El cangrejo de río o, más bien, los cangrejos de río. Porque ya van tres especies en nuestras aguas continentales. Todo empezó por los nórdicos, siempre tan adelantados: al ver que el cangrejo autóctono no daba mucho de sí (allí es la especie europea, no la peninsular, pero el cuento es en lo demás parecido), y ante la imposibilidad de plantearse siquiera el prescindir de una de sus más tradicionales fiestas, la del cangrejo (kräftpremiär), en la que engullen toneladas del crustáceo bien regadas con abundantes espirituosos (quién ha dicho que los nordeuropeos son aburridos), decidieron, fácil solución, importar de otro continente otra especie para repoblar sus ríos. Dicho y hecho: en 1960 entra el cangrejo señal (dibujo) en Europa vía Suecia: los demás países no tardarían en imitar a los de Estocolmo. Eran otros tiempos y se hacían estas cosas: hoy se sabe que la introducción de especies foráneas es la segunda causa de extinción del mundo, después de la destrucción directa de hábitats: deforestación, urbanización, etc. El cangrejo europeo se fue abajo en un par de lustros, una de las tasas de disminución más rápidas registradas en la triste historia de las extinciones. La razón, de lo más peregrina e inesperada, lo cuál también alerta del peligro que entraña andar moviendo bichos de aquí para allá por todo el globo sin saber muy bien lo que se está haciendo: con el cangrejo señal venía un hongo, americano como su hospedador, al cuál éste estaba perfectamente adaptado. No así la especie autóctona: la enfermedad (afanomicosis) es mortal para el pobre animal en una tasa cercana al cien por cien, con el resultado esperado. No contentos con introducir el cangrejo señal, pronto se trajo otro, el llamado cangrejo americano (ambos lo son) o cangrejo rojo, también portador del hongo, ahondando por tanto en la herida.

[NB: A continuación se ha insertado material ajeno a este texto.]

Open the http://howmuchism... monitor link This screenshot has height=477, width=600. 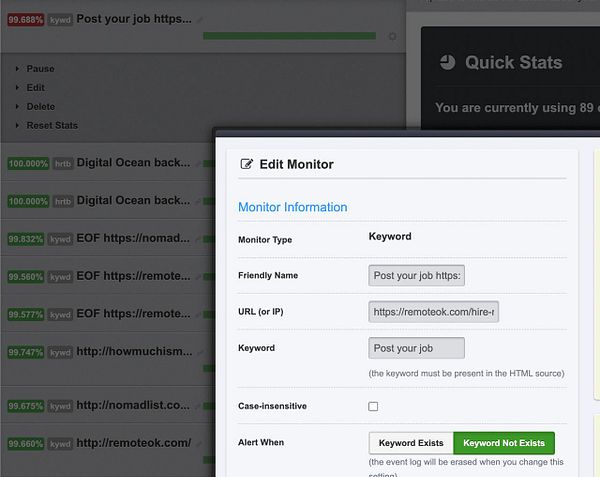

En nuestro solar hispano las especies foráneas entraron en los años setenta. Los de mi generación y anteriores recordamos perfectamente los ríos repletos del sabroso crustáceo y también somos conscientes, al menos los que pisamos más el campo, cómo prácticamente desaparecieron en unos pocos años. En el puente del Henares, en el Paseo de las Cruces, aguantaron hasta entrada la democracia (llamémosla así), pero hoy día solo quedan poblaciones residuales en algunas cabeceras de ríos, en las sierras, que se pueden contar con los dedos de una mano: sitios remotos donde no llegan las especies transatlánticas portando su fatídico inóculo.
Para atrás como el cangrejo, nos quedamos sin ellos como uno se queda sin abuela. Y es que hay que ver el daño que se ha hecho a los ríos introduciendo cosas que no se debe para mayor gloria de la caña mal entendida, que es la del montón, la de baratillo. Consecuencia: si queremos preparar una cazuelita de esos seres alienígenas llenos de patas, no nos queda más remedio que hacerlo con el insulso cangrejo americano, que no tiene apenas cola, ni chicha, ni sustancia, ni nada. Apechugar con los propios actos, se llama. Y mientras nuestro cangrejo languidece, como si no fuera con ella, va la Diputación y nos pone en San Roque unas farolas que dan una luz con menos sustancia y más fea que un cangrejo americano, con sus miasmas y todo. Lo siento, no viene a cuento, estamos en elecciones, tenía que decirlo.